Иной ученым быть решился непременно:[5]
От сказок к хроникам преходит дерзновенно
И думает, что так легко их сочинять,
Как травки и цветы слезами омывать.
Ну что ж! Пускай сей вздор безграмотных пленяет,
Читатель ничего иль мало в том теряет;
Но для чего Дамон[6] , писатель наших миф,
Две басенки иль три на русский преложив,
Уж думает, что он совместник Лафонтена?
Зачем опять другой, усердный раб Славена[7]

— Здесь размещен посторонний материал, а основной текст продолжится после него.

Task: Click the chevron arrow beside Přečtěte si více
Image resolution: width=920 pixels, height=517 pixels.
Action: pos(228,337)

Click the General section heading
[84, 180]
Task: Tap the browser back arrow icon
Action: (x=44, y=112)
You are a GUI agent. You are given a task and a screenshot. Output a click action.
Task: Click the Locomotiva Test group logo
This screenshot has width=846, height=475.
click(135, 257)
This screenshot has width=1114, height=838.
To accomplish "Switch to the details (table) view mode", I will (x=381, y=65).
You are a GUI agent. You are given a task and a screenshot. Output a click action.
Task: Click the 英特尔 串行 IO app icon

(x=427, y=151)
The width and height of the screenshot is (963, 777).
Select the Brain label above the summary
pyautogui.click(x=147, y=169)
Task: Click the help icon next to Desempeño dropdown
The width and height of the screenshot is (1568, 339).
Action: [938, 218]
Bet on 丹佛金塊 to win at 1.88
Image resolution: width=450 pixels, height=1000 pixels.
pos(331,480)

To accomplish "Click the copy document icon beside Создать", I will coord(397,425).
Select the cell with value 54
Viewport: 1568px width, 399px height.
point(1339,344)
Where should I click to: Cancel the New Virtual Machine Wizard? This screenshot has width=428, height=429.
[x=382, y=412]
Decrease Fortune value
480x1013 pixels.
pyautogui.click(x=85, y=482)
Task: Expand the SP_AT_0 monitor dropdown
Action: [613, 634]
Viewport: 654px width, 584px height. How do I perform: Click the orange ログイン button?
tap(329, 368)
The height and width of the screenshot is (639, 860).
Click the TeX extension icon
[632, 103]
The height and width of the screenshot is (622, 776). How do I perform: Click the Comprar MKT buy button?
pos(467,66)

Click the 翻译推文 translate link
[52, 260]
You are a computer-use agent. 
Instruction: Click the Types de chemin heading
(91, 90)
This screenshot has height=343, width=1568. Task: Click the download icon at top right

Свой мелкомысленный славено-русский бред
За образец ума и вкуса выдает?[8]
Тот новой мудрости свой разум посвятил:[9]
Он таинства на дне колодезя открыл;
Хоть сам во тьме, свой ум ко свету простирает,
На путь ведя иной, со старого сбивает.
Другой, меж шкапом книг зарывшись день и ночь,[10]
Всех авторов щечит, на курс напрягши мочь;
Однако ж не блеснул, а только запылился,
Хотел было учить, да сам не научился;
А третий, чтоб скорей в ученый ряд попасть
Иль быть профессором — всех хуже стал писать.[11]
Но можно ли каким спасительным законом
Принудить Клузия[12] жить в мире с Аполлоном,
Не ставить на подряд во все журналы од
И древних уж не сметь перелагать вперед?
Возможно ль запретить, чтобы Лакриманс унылый,[13]
Своею нежностью всем дамам опостылый,
Напутав кое-как и прозы и стихов,
Не отдал их в печать и не был бы готов
Оплакать всякий куст, все тропки, все гробницы?
Чтоб пропустил Салтон[14] день ангела сестрицы,
Чтоб журналистов рой друг друга не хвалил
И древний наш Услад дев Пинда не дразнил?[15]
Нельзя. Зато и нам нельзя же не сердиться:
Вы пишете лишь вздор, так как же не браниться?